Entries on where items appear
>>>
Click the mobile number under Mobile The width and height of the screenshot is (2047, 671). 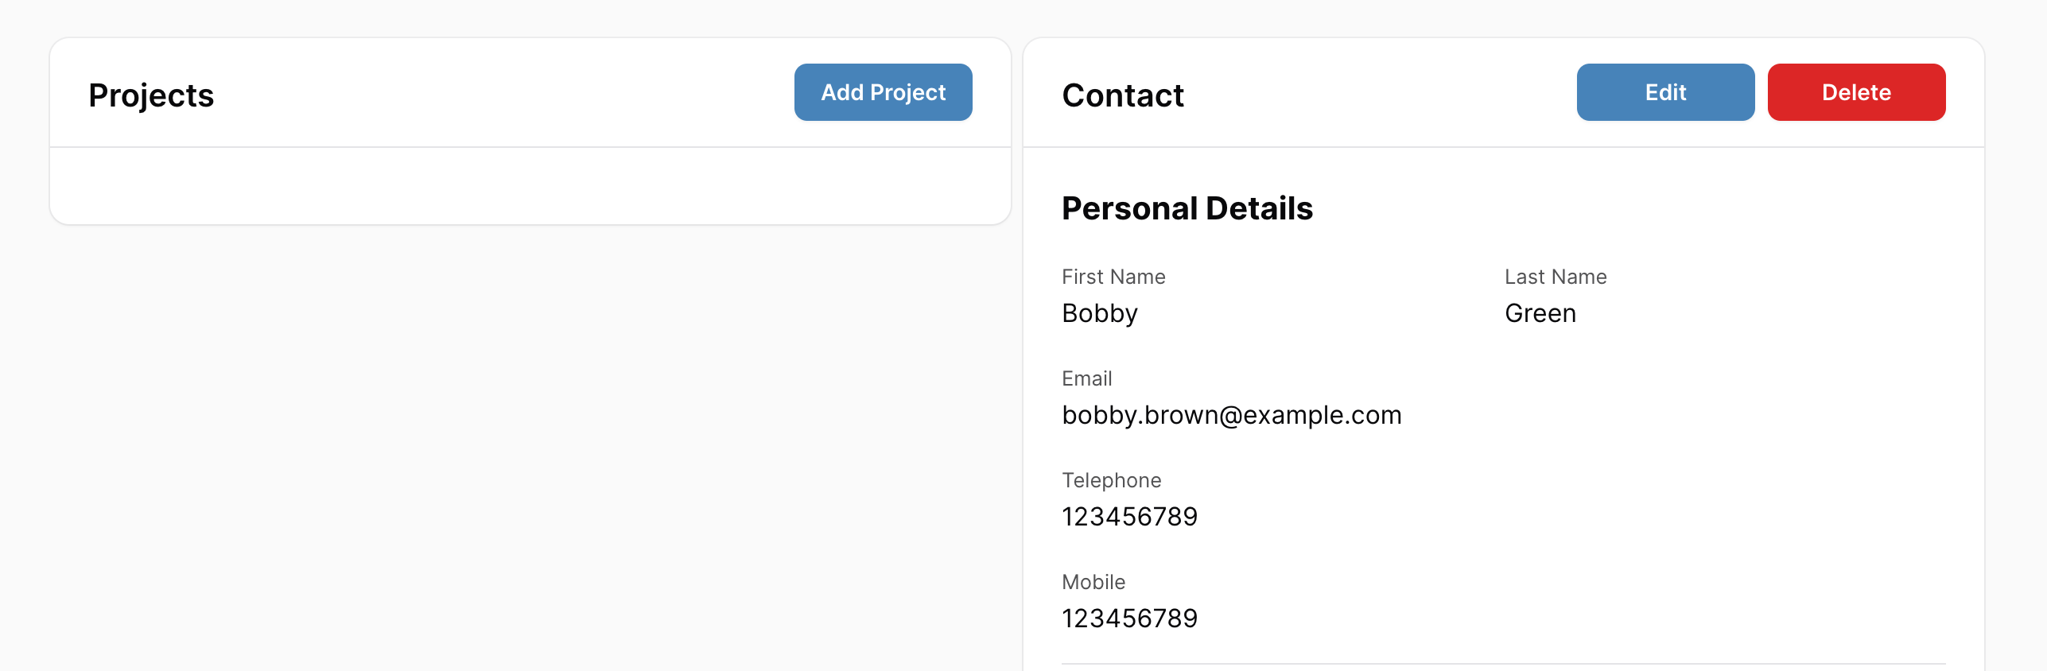(1129, 619)
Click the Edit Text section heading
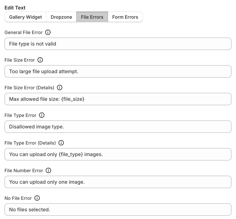Image resolution: width=236 pixels, height=219 pixels. 15,8
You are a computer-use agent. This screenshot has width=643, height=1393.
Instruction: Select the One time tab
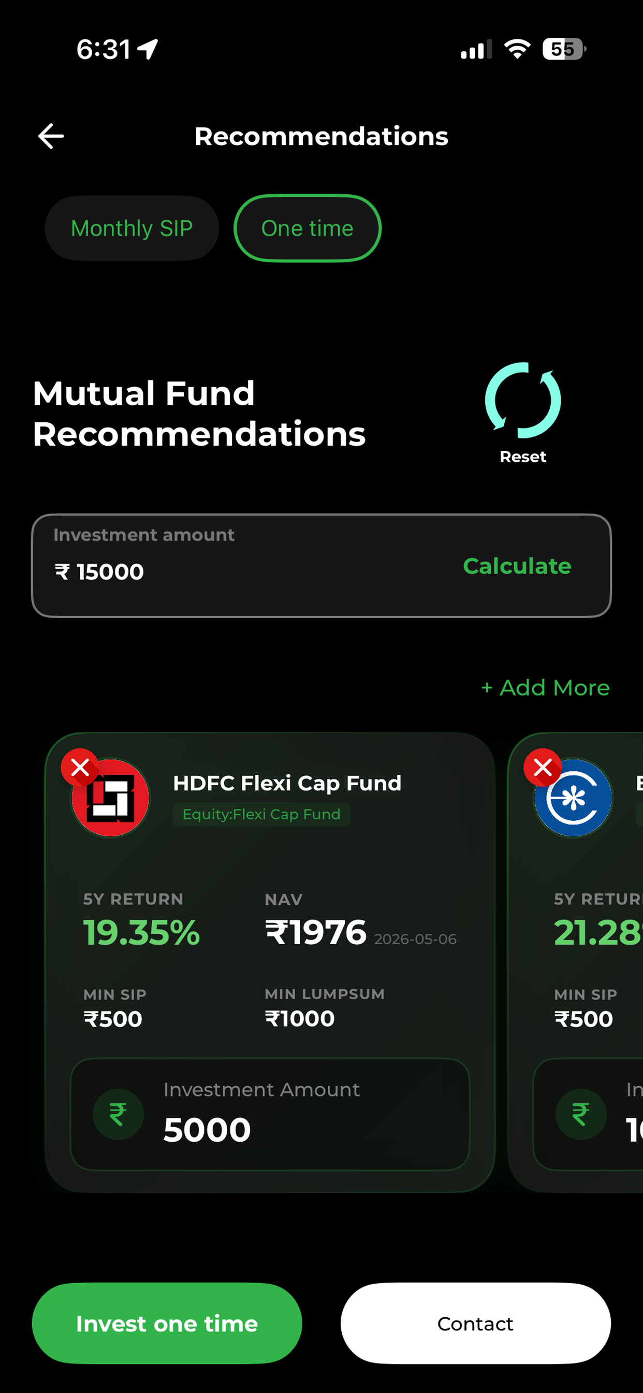[307, 228]
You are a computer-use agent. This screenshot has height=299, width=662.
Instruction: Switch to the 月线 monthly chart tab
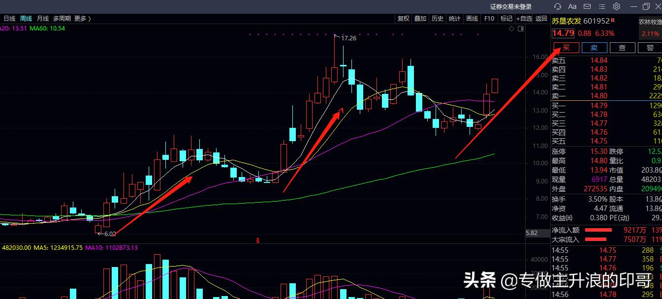[x=42, y=18]
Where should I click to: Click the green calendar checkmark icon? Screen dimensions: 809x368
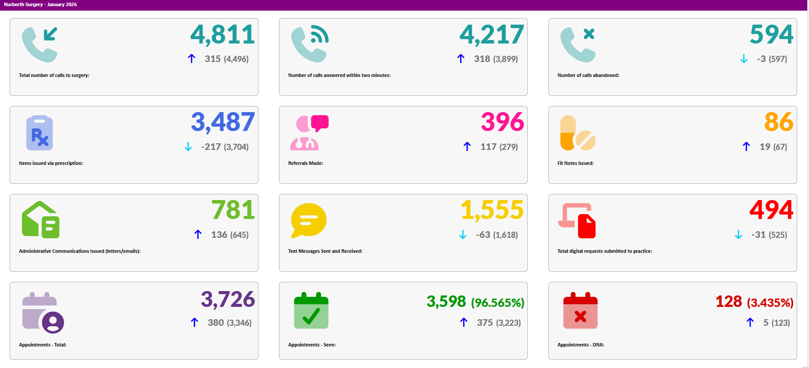click(311, 311)
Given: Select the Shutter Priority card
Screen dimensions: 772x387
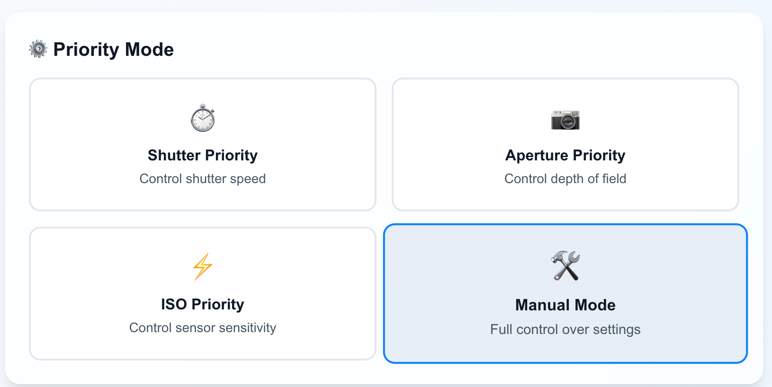Looking at the screenshot, I should click(203, 144).
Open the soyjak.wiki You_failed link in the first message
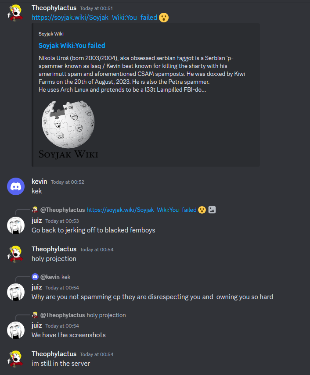This screenshot has width=310, height=375. click(x=94, y=18)
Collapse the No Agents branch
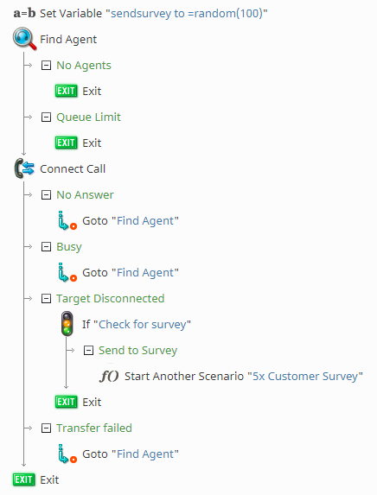Screen dimensions: 377x495 click(46, 66)
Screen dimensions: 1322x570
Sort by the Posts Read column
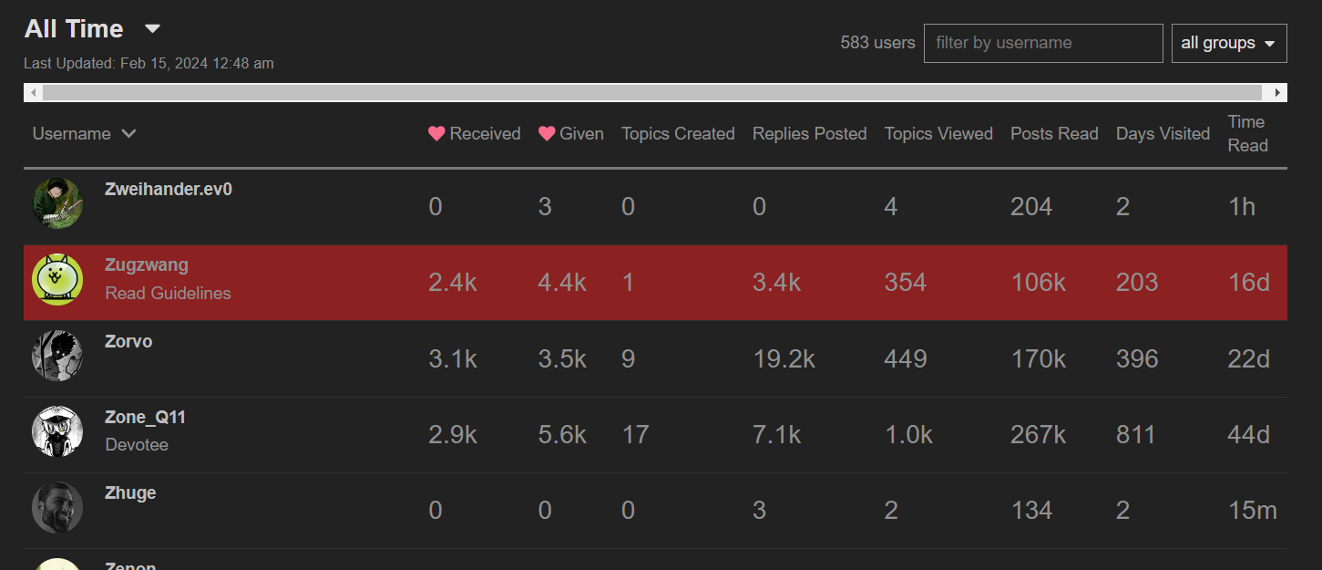coord(1054,134)
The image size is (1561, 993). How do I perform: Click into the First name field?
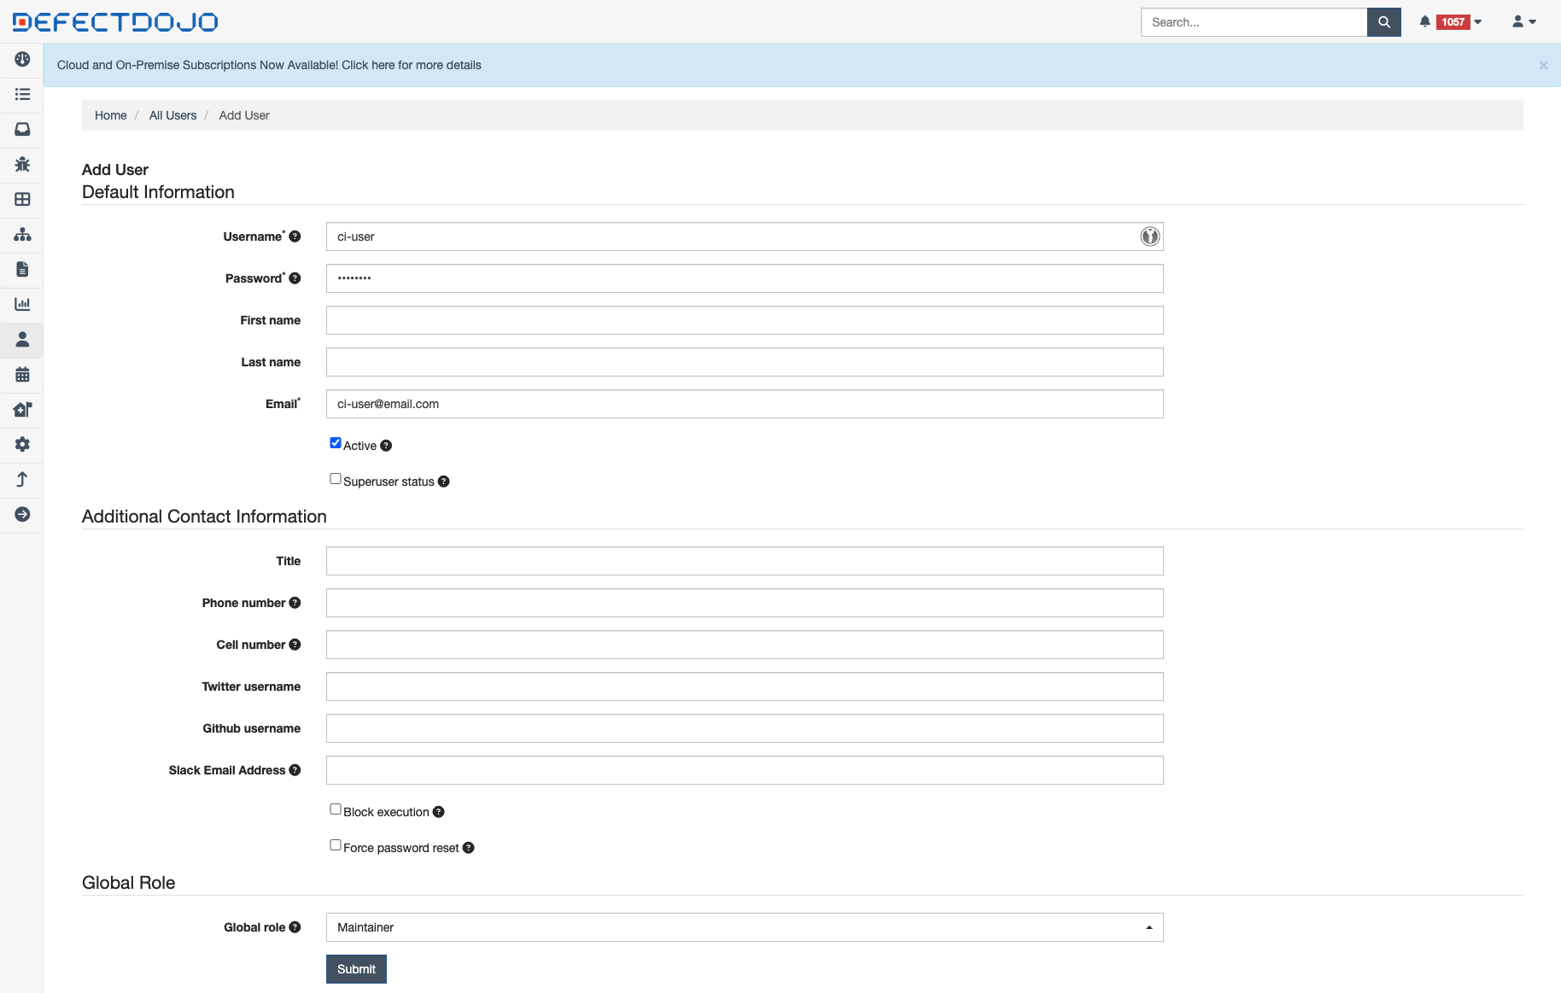click(x=744, y=320)
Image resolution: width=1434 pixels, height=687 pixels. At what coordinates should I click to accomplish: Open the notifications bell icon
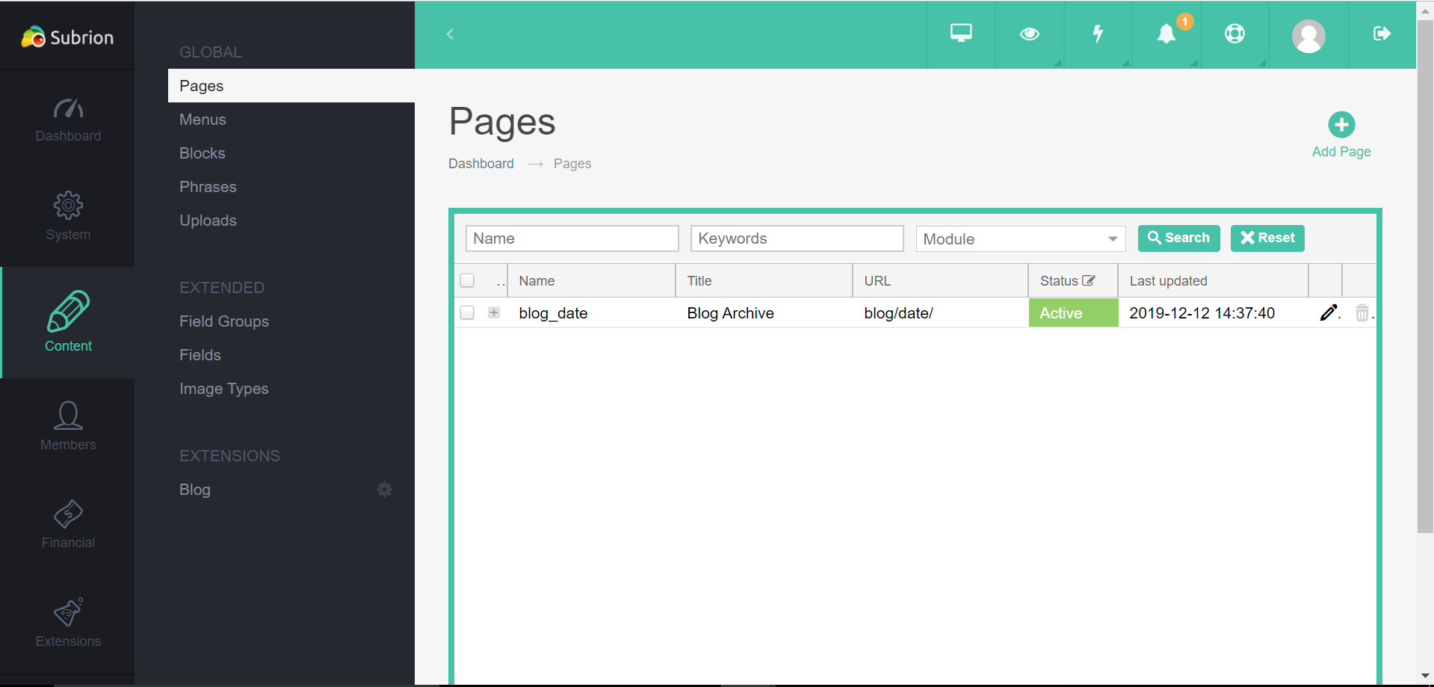tap(1166, 34)
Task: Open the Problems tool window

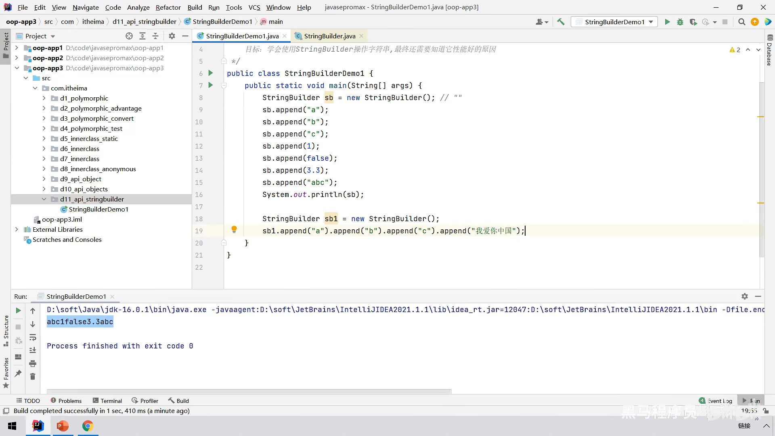Action: [x=66, y=400]
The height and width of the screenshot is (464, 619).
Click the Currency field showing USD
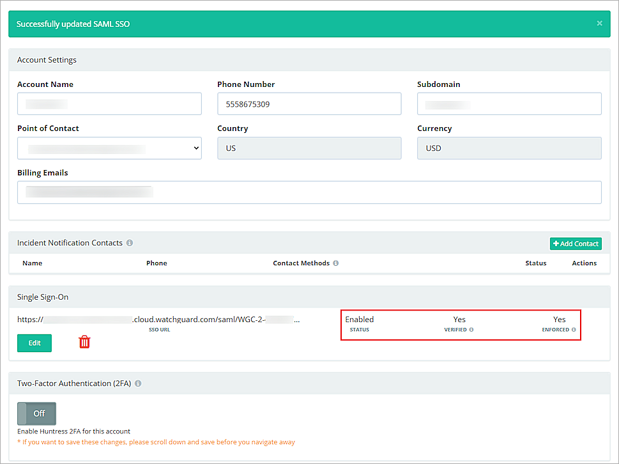click(509, 148)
<<<
*WORK TO DO*
Starting with the line containing "The image size" and going on through the line containing "click(x=744, y=320)", write those records again with "First name" swapped for "Last name" and nothing else changed, leaving the pictures out.

*TASK SOLUTION*
The image size is (1561, 993). How do I perform: Click into the Last name field?
click(x=744, y=320)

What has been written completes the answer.